No less so than Ozu’s. Famous for his tatami-level shots (the camera fixed at the height of a man sitting on a tatami mat, angled to look slightly up) his continuous use of direct address (the actor looking straight at the camera while talking) his elliptical editing (after fussing over Noriko’s marital status for most of the picture, Ozu leaves out both the actual ceremony and the impending groom [“He looks like that American. The man in that baseball movie.”]). I’ve read many elaborate theories but Ozu’s reason for arriving at this technique may be as simple as just wanting to tell a story.
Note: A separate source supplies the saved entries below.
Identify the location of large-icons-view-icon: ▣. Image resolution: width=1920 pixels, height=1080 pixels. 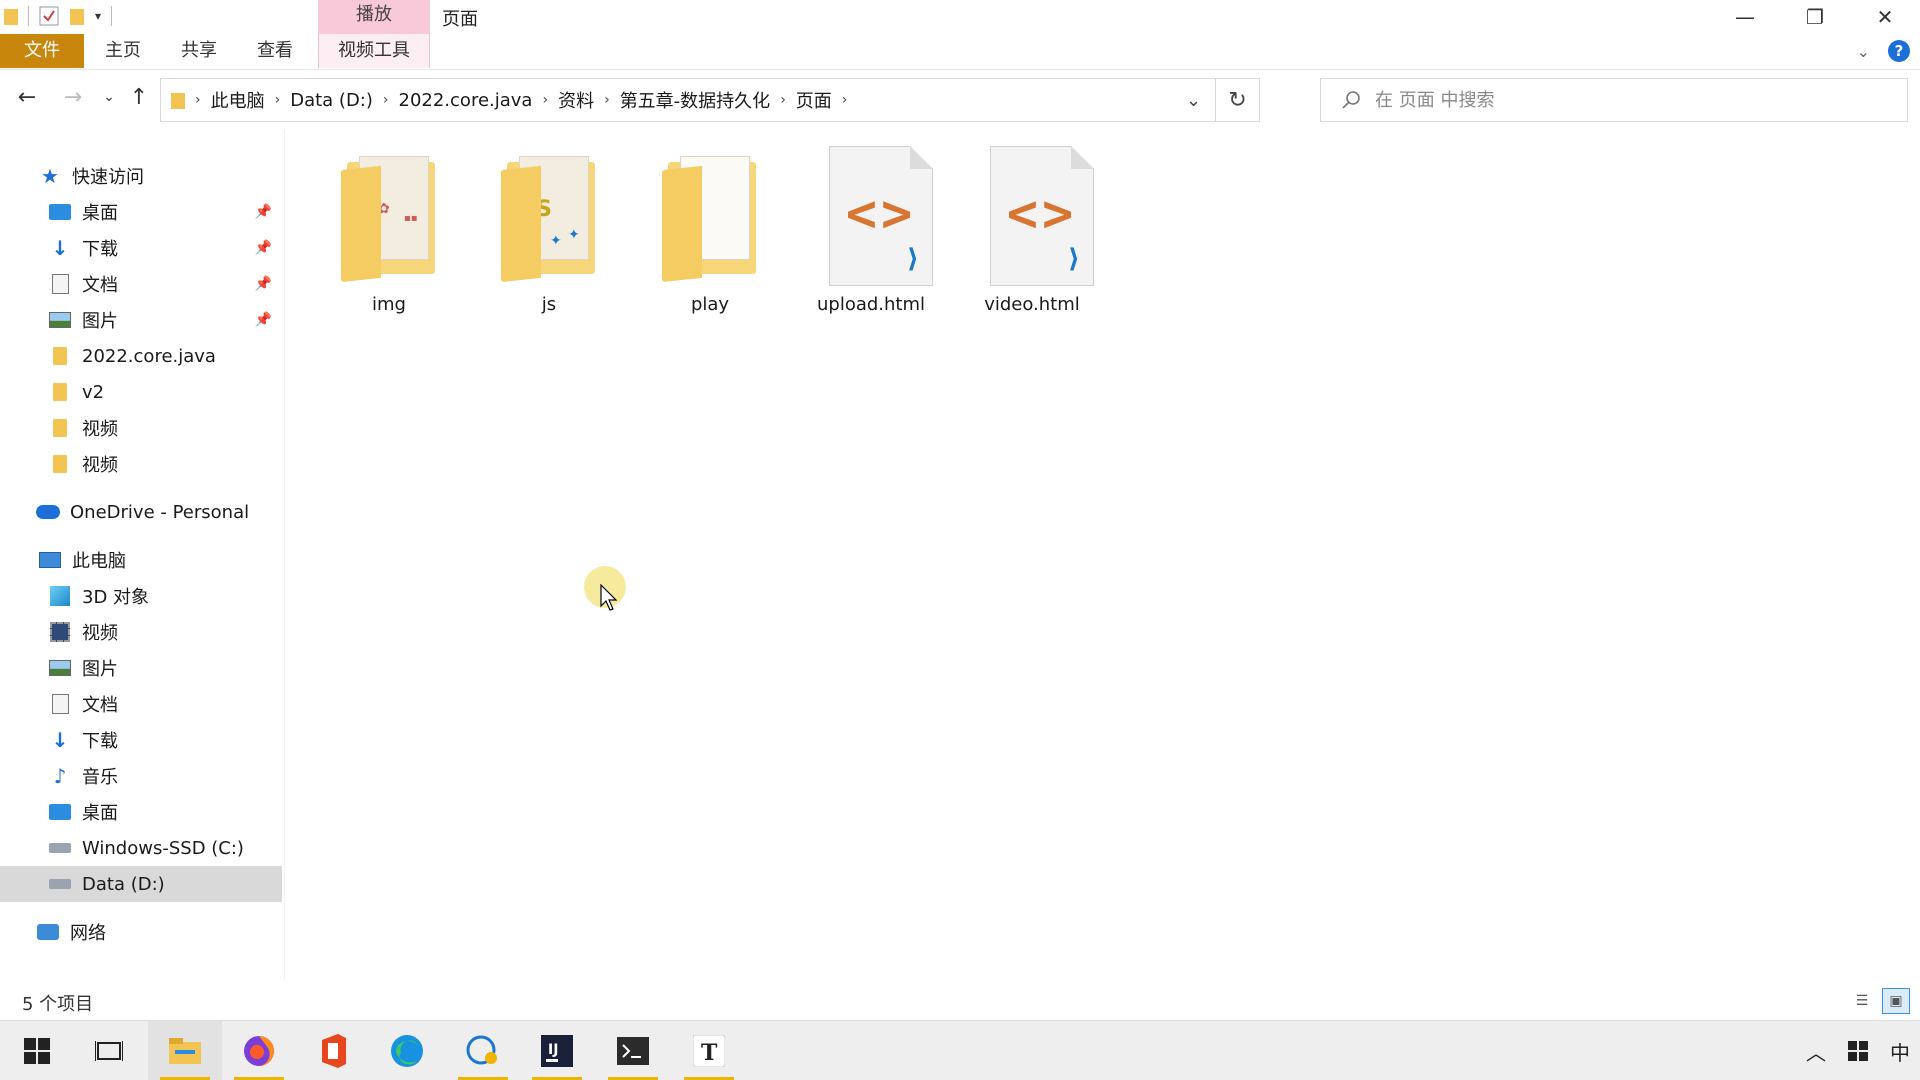
(1896, 1001).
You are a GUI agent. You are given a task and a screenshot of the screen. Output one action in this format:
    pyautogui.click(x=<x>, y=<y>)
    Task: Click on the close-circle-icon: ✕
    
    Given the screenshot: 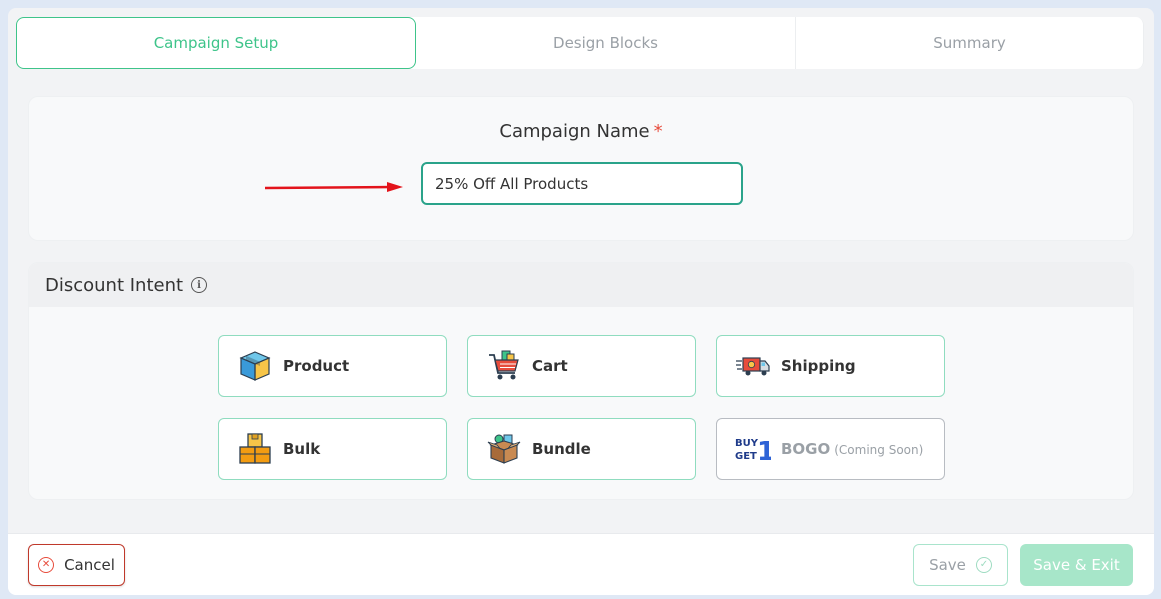 What is the action you would take?
    pyautogui.click(x=46, y=565)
He uses 50 mm lenses because it’s generally considered the closest equivalent to the human eye; he uses the direct-address shots because this is how we address another person — looking straight into their eyes; and he uses tatami-level shots because that’s how the Japanese of his generation would conduct a normal conversation, sitting cross-legged on a mat. He, in short, has developed his visual style to achieve the effect of having invited you into his living room to sit and talk, perhaps listen to a story he has to tell.
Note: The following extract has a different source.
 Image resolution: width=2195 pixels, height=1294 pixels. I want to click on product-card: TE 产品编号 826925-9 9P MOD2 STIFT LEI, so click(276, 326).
As for the editing — I suspect it’s his way of keeping you on your toes. He wants you at ease and comfortable, but up to a specific point: you also have to follow what he has to say.
Late Spring starts out as sunlit bright and delicately wrought as a cherry blossom, all humorous vignettes and funny one-liners; when Aunt Masa, introduced as a comic figure, starts to loom over Noriko’s life — embodying the disapproving frown of Japanese society over her and Shukichi’s unorthodox living arrangement — the film darkens considerably, though the girl’s tantrums (impulsively leaving the house to go shopping, angrily cutting short a sleepover date with her best friend) help relieve the increasingly solemn tone here, there.
In a pivotal scene, Noriko and Shukichi watch a Noh play and Shukichi smiles at a woman. Noriko recognizes her — Mrs. Miwa (Kuniko Miyake), her father’s prospective bride. Ozu takes his cue from Noh tradition: a static almost frozen tableau where the slightest gesture suggest great import, in this case a stray look and smile that turns Noriko’s world upside down. Noriko has the fire and spirit to defy the world but when her father betrays her — when the one person she cares about seems to prefer or at least acknowledge another’s presence — she lowers her head. The static, almost frozen tableau suggests what’s within the young woman’s heart: total devastation, vast landscapes of frozen tundra and whistling unending wind. “When I slice pickled radish it comes out all strung together” — when Noriko sprouts horns she bows in acknowledgment of the sheer weight on her head.
What more to say? Not just Ozu’s masterpiece (though I love everything of his I’ve caught, so far this hits closest to home) but in my book one of the greatest films ever made.